The law centre only fights cases it believes have a realistic chance of success. NKLC’s budget has shrunk by roughly one-third since 2010 as a result of legal aid reductions and local authority cuts. Even so, it tries not to turn anyone away without help, even if this is to direct them to a homeless hostel or food bank.
NKLC is one of of 43 local providers of legal aid represented by the Law Centres Network, one of the Guardian and Observer’s 2018 appeal charities. The network’s share of appeal donations will be used to create a fund that its members can draw on to create extra capacity to work with clients unfairly affected by the hostile environment policy.
Peter Kandler, 83, helped set up NKLC, and as a trustee, remains a link to its radical roots. He appeared in a short government-funded film in 1973 taking a crowbar to a boarded-up front door to gain re-entry to a house from which his clients had been illegally evicted. Kandler “is more of a legal battler than a traditional solicitor”, the presenter declared. “He’s not afraid of getting his hands dirty for a good cause.”

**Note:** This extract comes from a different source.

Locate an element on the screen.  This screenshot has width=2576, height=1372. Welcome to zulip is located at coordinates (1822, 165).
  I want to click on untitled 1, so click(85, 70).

The film showed Kandler in NKLC’s old office in an butcher’s shop, cigarette in hand, explaining why he set up the centre. His said his aim was to help ordinary people stand up for themselves “and not be crushed by the system”.
He was part of a group of leftwing activists who came to the area in the late 1960s to set up community projects and fight Rachmanitelandlords. It was a world of venal solicitors, corrupt and violent police officers, and racist judges. “One judge asked my client: ‘How long have you been in the country?’ His second question was: ‘Are you on social security and if so, why?’”
Conditions are not as bad now, he said, but the treatment of tenants, in particular, is still appalling. Hard-won housing rights evaporated under Margaret Thatcher’s government in the 1980s, and austerity cuts, have massively eroded the capacity of law centres to assist people facing injustice, whether in welfare, housing or immigration.
Not having access to legal rights is like “not being able to go to the dentist or a doctor on the NHS”, Kandler said. “There has to be a system, which without charging, helps the homeless, the poor and the working class.”